Keputusasaan atas keberpihakan pemerintah dan ormas Islam arus utama itu mendorongnya ambil bagian dalam unjuk rasa kemarin. “Kalau terlalu dekat begitu pasti geraknya juga terbatas,” ujar Endang menimpali.

Dari jauh, tampilan kelompok milenial tersebut tampak janggal dibandingkan rombongan lainnya. Hanya Fahmi yang berkopiah, itu pun dengan kaca mata hitam yang tak lepas. Sisanya bercelana jins dengan kemeja dan jaket. “Ini artinya jangan kami digeneraliasi. Jangan karena ikut ini kita dibilang pendukung politik tertentu,” kata Firdaus Designerindy, sarjana perminyakan Institut Teknologi Bandung. Mahasiswa angkatan 2010 tersebut saat ini bekerja untuk salah satu proyek badan migas pemerintah.
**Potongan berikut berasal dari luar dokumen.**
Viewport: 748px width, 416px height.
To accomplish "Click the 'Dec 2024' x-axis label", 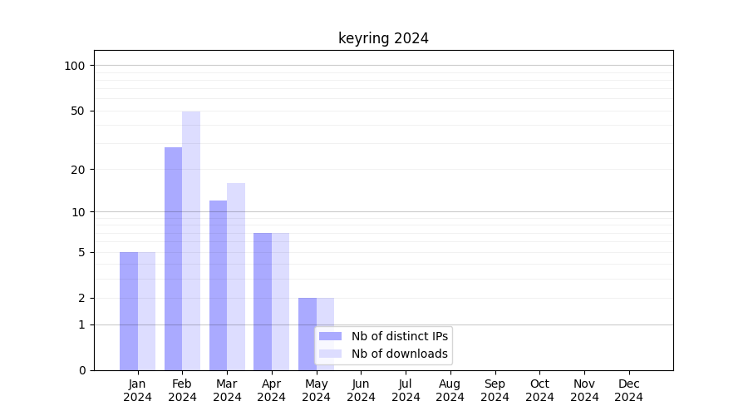I will click(x=628, y=390).
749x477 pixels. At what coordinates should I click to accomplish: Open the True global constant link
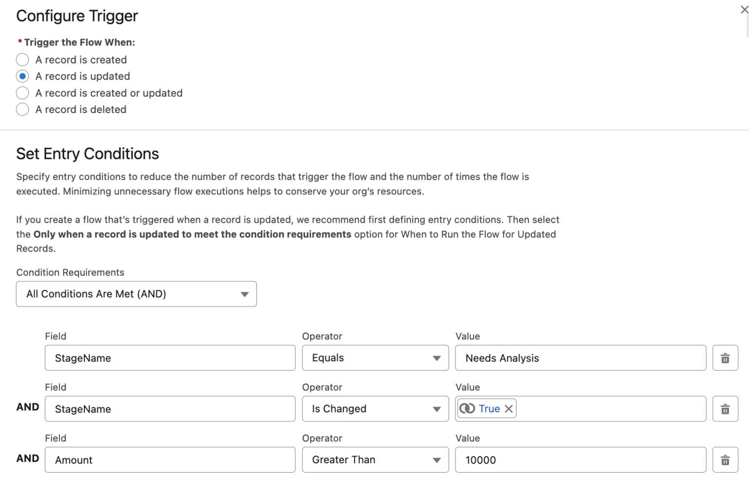(490, 408)
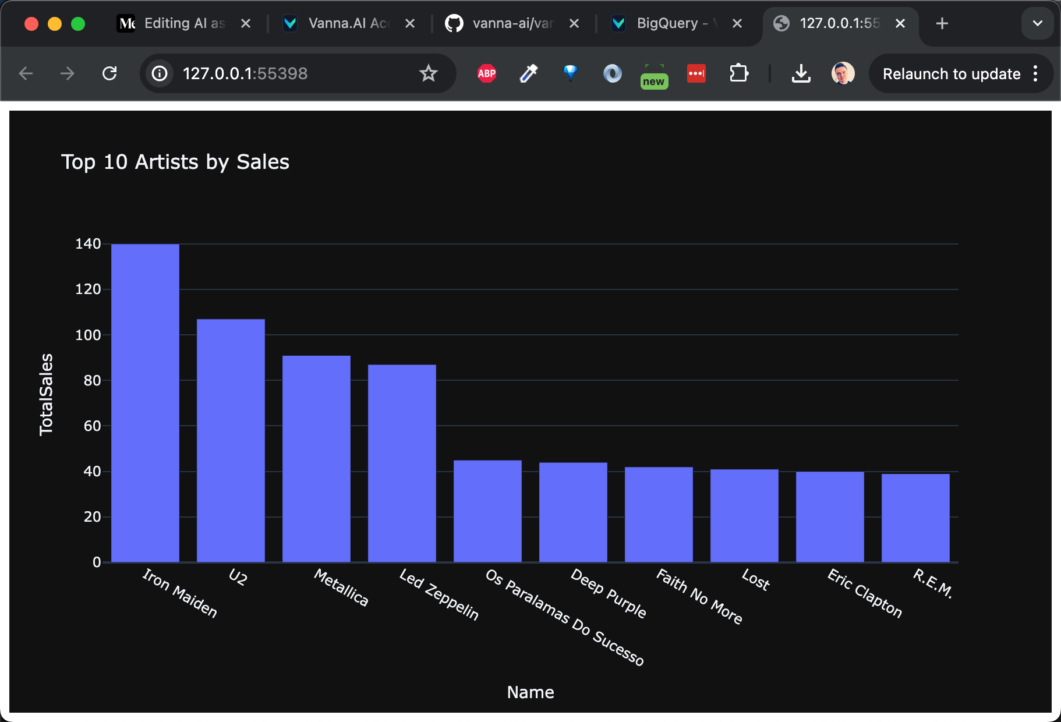
Task: View site information for 127.0.0.1
Action: pyautogui.click(x=160, y=73)
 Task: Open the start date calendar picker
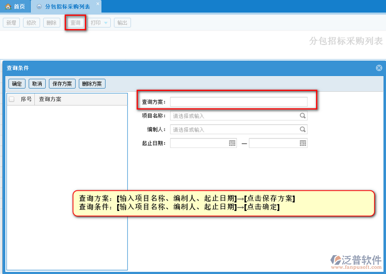pos(232,143)
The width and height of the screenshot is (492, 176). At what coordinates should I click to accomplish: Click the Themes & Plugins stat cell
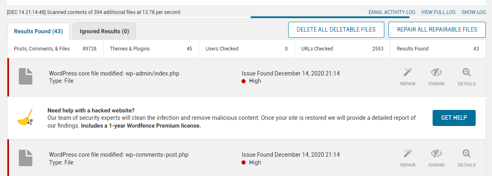pos(151,49)
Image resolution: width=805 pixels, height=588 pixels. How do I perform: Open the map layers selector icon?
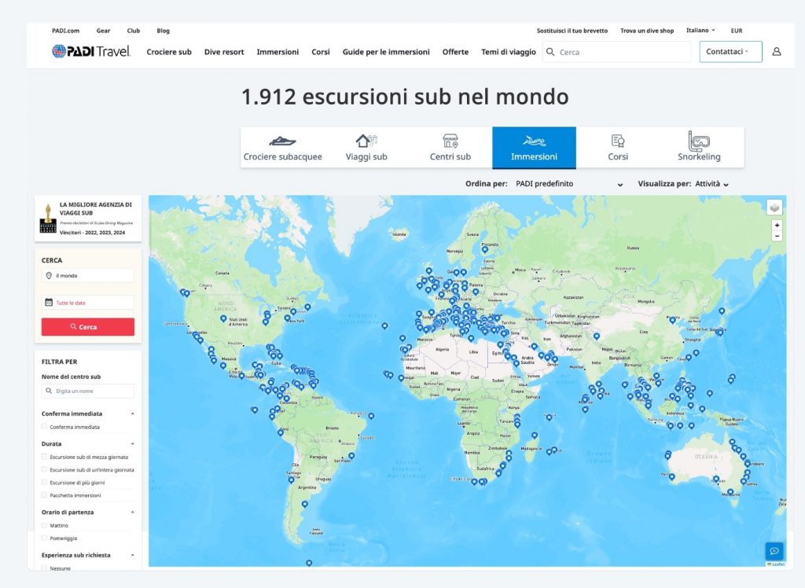(775, 207)
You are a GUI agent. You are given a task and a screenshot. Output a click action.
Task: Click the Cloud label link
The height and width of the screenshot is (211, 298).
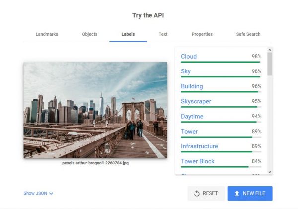tap(189, 57)
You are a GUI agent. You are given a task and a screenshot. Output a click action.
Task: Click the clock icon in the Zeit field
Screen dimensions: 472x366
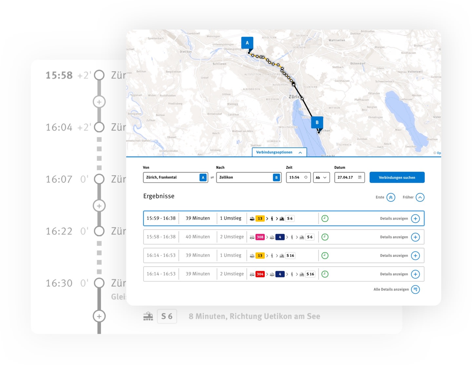(305, 177)
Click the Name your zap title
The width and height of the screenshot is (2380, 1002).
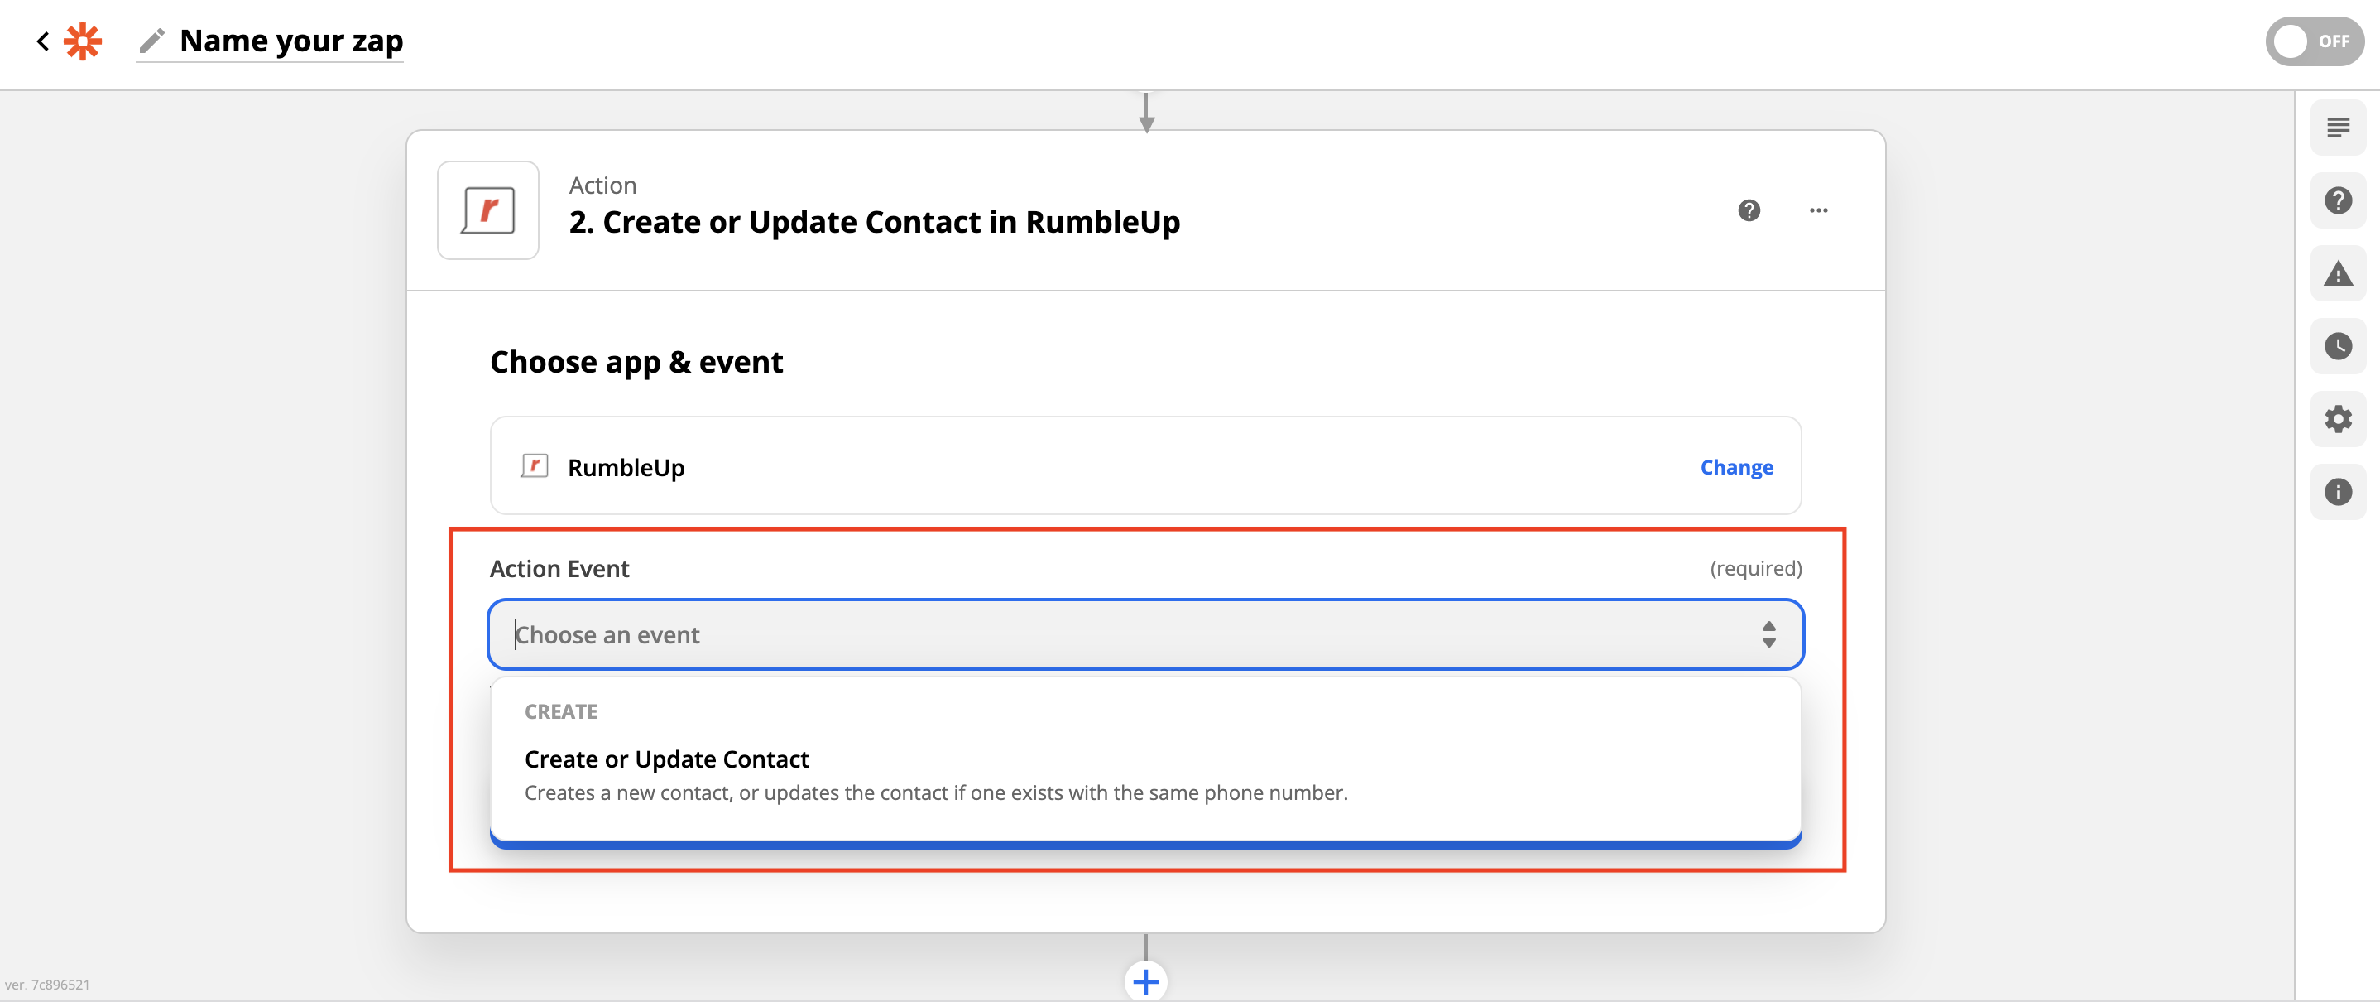(x=291, y=42)
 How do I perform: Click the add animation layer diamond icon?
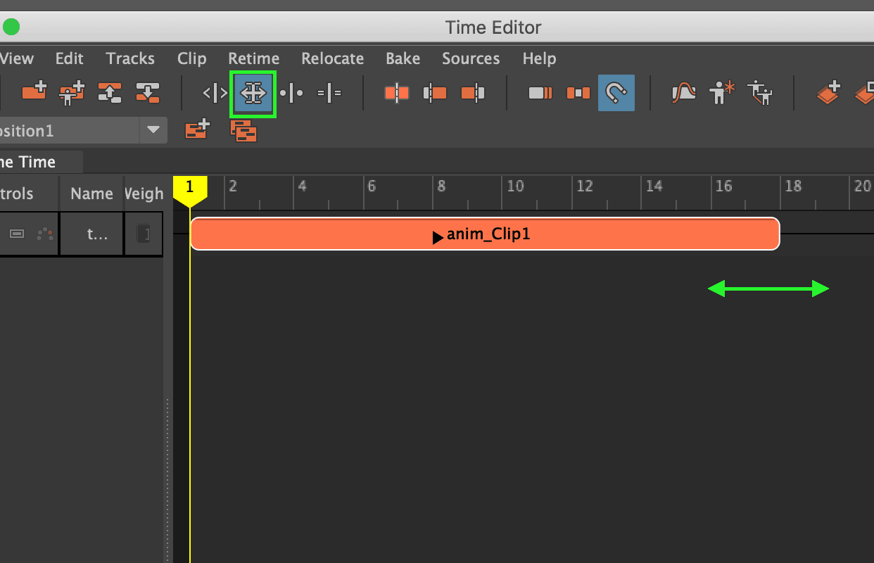tap(828, 91)
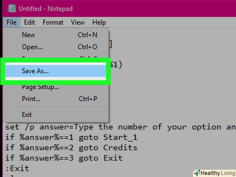
Task: Click the Healthy Living plus logo
Action: [x=197, y=173]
Mereka menolak dengan keras bila hanya karena ikut unjuk rasa kemarin kemudian dicap rasial atau membenci agama lain. Kepada Republika.co.id, mereka menuturkan bukan pula tak suka dengan pemerintah nasional saat ini.

Satu hal yang jadi kesepakatan mereka, aksi unjuk rasa kemarin harus jadi sejenis monumen menyatukan umat Islam. Untuk melakukan hal-hal baik di masa datang dengan kekuatan ukhuwah yang dipamerkan kemarin. Bukan jadi kekuatan perusak.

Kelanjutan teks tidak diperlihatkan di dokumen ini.